Sıradan günün dünyası; Tufan sonrası özellikle Kral Gılgamış’ın yaptıklarıyla bayındır hale gelmiş Uruk şehri ve oradaki yaşam.
Maceraya çağrı; Enkidu ve Gılgamış’ın karşılaşmaları
Çağrının reddi; Enkidu ve Gılgamış’ın kapışmaları
Doğaüstü yardımcı; Burada Gılgamış’ın annesi Ninsuna, rüya yorumları ve verdiği tavsiyelerle bu özellikleri barındırır. Tanrılar keza öyle ve hatta daha çok da Enkidu.
İlk eşiği geçiş; Humbaba’yı öldürmek için çıkılan yolculuk ve ganimetle dönüş.
Balinanın karnında; Uruk kenti, ölümsüzlük arayışına kadar geçen süre ve olaylar.
Çöküş, başlayış, giriş; Enkidu’nun hastalanması, Gılgamış’ın Enkidu’yu kaybetmesi üstüne yaşadığı derin acı, ölümle yüzleşmesi ya da başka bir ifadeyle kendi ölümlülüğünün hezeyanına kapılması.
Sınamalarla karşılaşılan yol; Uruk’tan ölüm acısı ve ölümsüzlük arayışıyla çıkış.
Tanrıçayla tanışma; İlginç bir biçimde Gılgamış’ın serüveninde bir tanrıçayla karşılaşılmaz sadece Hutanapişti, Gılgamış’a asıl yapması gerekenleri öğütlerken, bir kadını mutlu etmesinden bahsederken görürüz.
Baştan çıkaran kadın; Tanrıça İştar.
Babanın onayı; Hutanapişti’nin Tufan’ın nasıl oluştuğunu Gılgamış’a anlatması.
İlahlaşma; Hutanapişti’nin ona Tanrıların bir sırrını anlatması ve gençlik otunu nereden bulacağını öğretmesi.
Nihai ödül; Ona uzun bir yaşamı da vadeden gençlik otunu bulması.
Dönüş; Kayıkçı Urşanabi’yle yola çıkma.
Dönüşün reddi; Gençlik otu’un yılan tarafından kapılması ve
Gılgamış’ın serzenişi “Tekneyi de kıyıda bıraktım / Ve ondan (çok) uzaktayım artık!” s.209
Büyülü kurtuluş; “İki yüz kilometre yürüdükten sonra / Azık yediler / Bir üç yüz kilometre (daha) yürüdükten sonra / Konakladılar / Ve (sonunda) / Ağıllı-Uruk’a vardırlar!
İçsel kurtuluş; Uruk’un surları ve Uruk’u kayıkçıya anlatması.
Eşiği geçiş; Uruk’a varış.
Dönüş; Enkidu’nun hayaletinin cehennemden çıkarma isteği.
İki dünyanın efendisi; Enkidu’nun hayaletinin cehennemde açılan bir delikten çıkması, sanki insanmış gibi Gılgamış’la sarılmaları ve cehennemde neler olduğunu ona anlatması.
Yaşama özgürlüğü; Gılgamış’ın daha uzun yıllar Uruk’u yönettir.

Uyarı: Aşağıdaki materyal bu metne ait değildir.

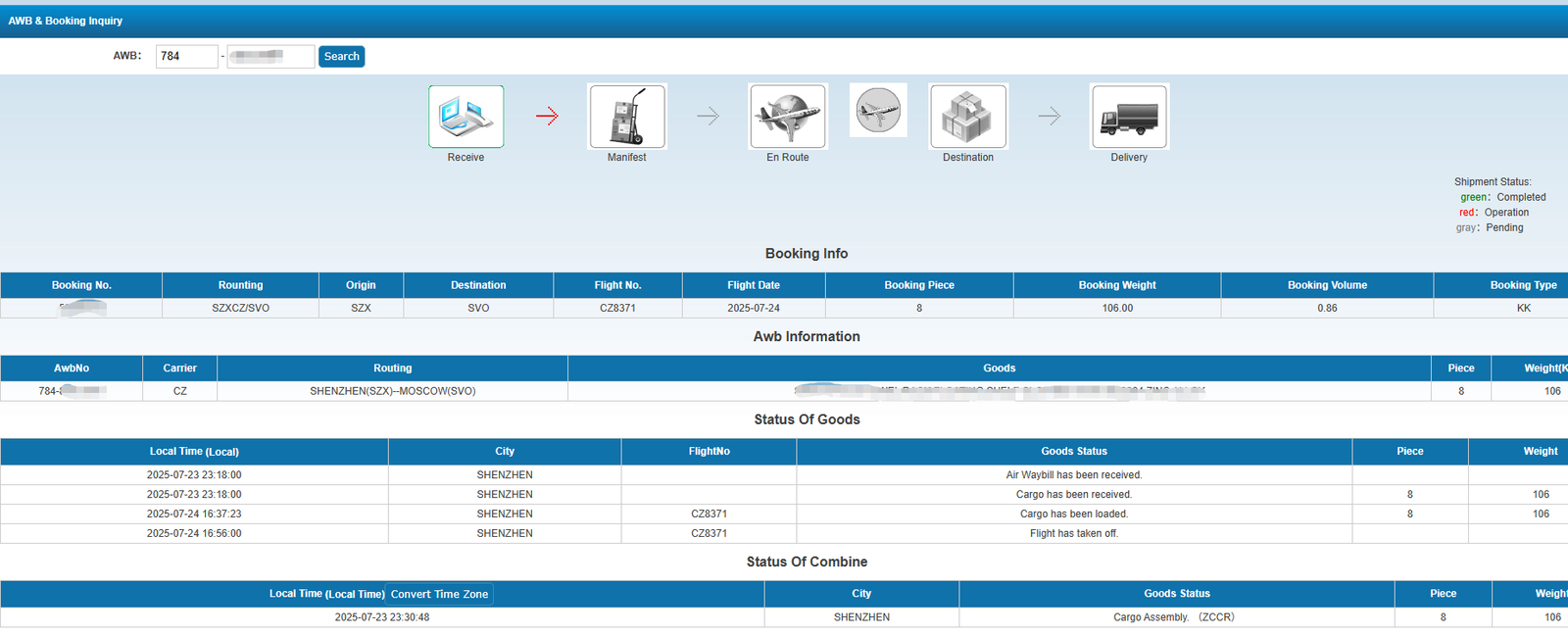Click the 'Cargo has been loaded.' status entry
Screen dimensions: 1568x635
1073,514

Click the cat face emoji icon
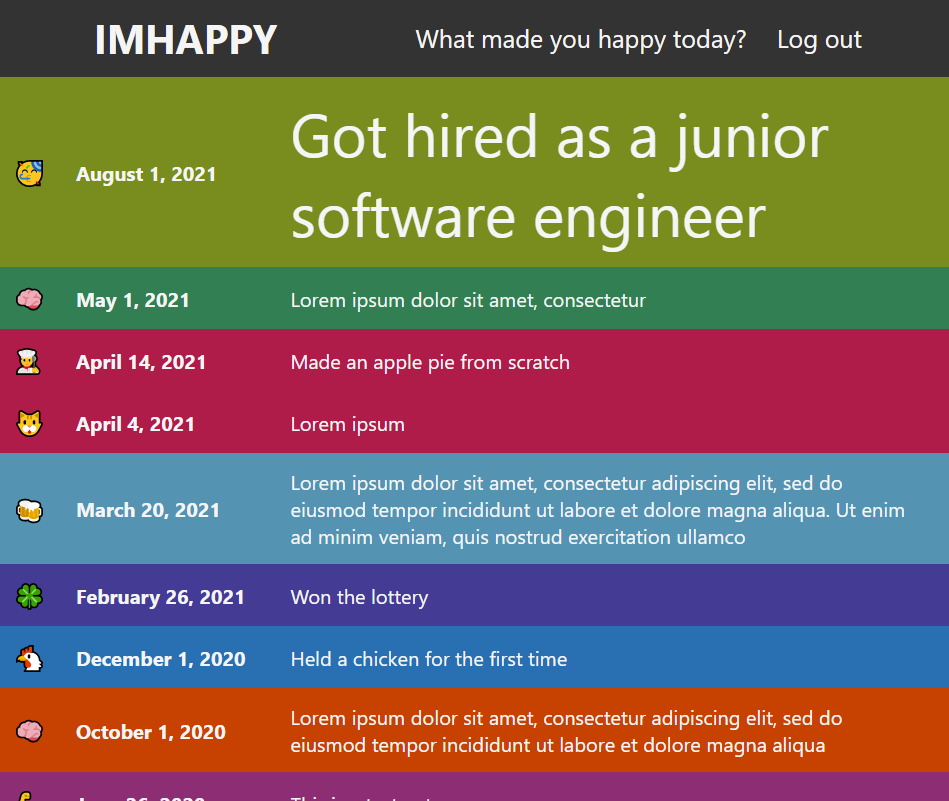[29, 424]
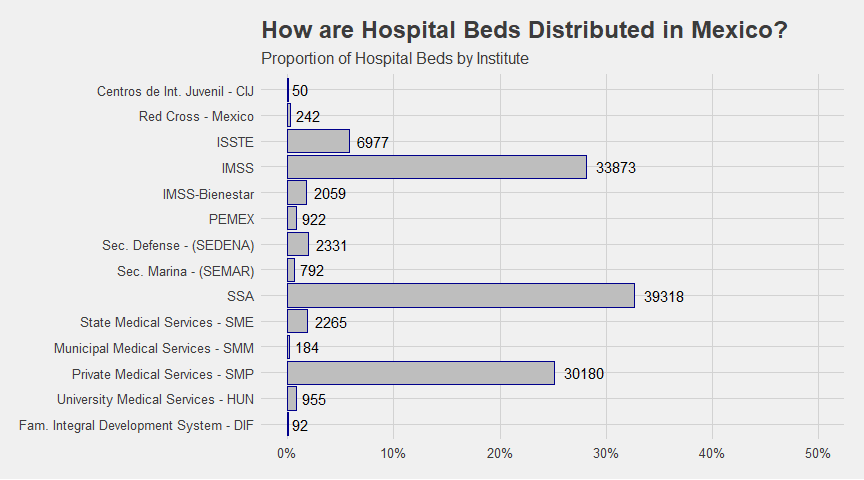Click the chart title about Hospital Beds
Image resolution: width=864 pixels, height=480 pixels.
coord(525,30)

Destanın yazıya dökülmesi sırasında tanrıların adı yazılırken yanına koyulan yıldız işaretinin Gılgamış’ın adının yanına da koyulması onun iki dünyanın efendiliğini aldığını da gösterir. Böylece ölümünden sonra Gılgamış, adının yanına yıldız konularak destanı yazanlar tarafından tanrı olarak adlandırılmıştır.

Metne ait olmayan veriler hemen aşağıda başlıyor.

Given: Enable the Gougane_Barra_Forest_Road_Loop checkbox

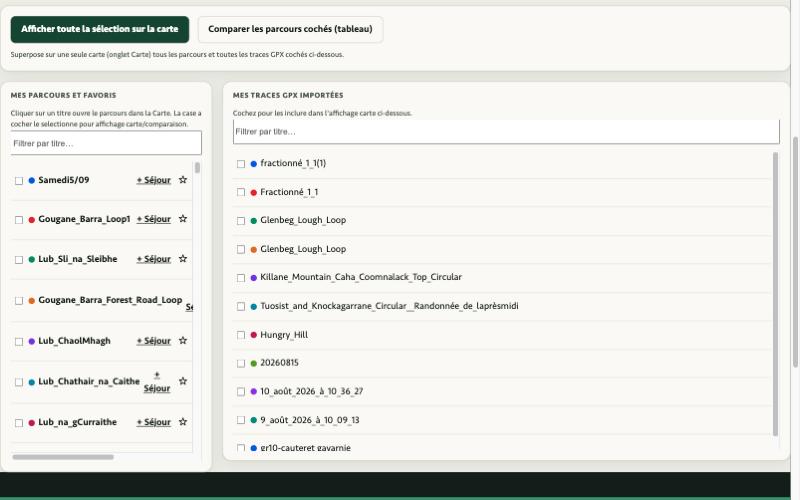Looking at the screenshot, I should [x=19, y=301].
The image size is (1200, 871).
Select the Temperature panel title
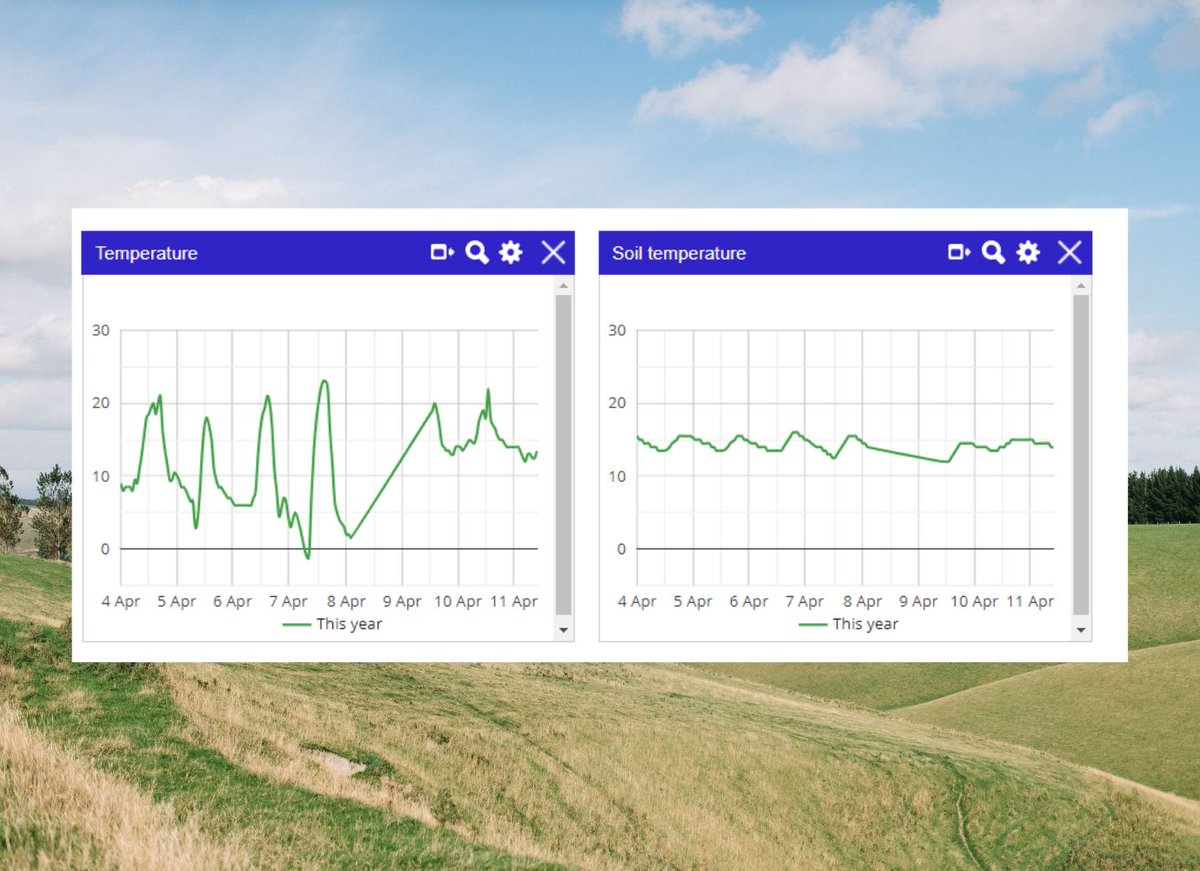pyautogui.click(x=146, y=253)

Gılgamış’ın ölümsüzlük sevdasından vazgeçmesini ya da ölümsüz olamamasını kabullenirken yılana kaptırdığı uzun yaşam ve gençlik otunun aslında bize nasıl yaşamamızla ilgili bir ödül / iksir sunduğu söylenebilir mi? Ne de olsa yılanın temsil ettiği bilgelik aynı zamanda bilgi edinmeyle ya da öğrenmeyle geçecek bir ömrün ölümsüzlük sevdasından daha keyifli bir hayat vaat ettiği bilgisi de olabilir. Bu gibi sorular çoğaltılabilir olsa da cevap vermek, sadece kişisel bir düşünce paylaşımı olacaktır.
Peki kahramanlık destanlarının bu ilk yazılı örneğinin benzerleriyle taşıdığı ortak özellikler nelerdir? Direnmenin Estetiği’ne Güven’de Gökbenli, Zirmunskij’e göre kahramanlık destanlarının benzerlikleri şöyle sıralar.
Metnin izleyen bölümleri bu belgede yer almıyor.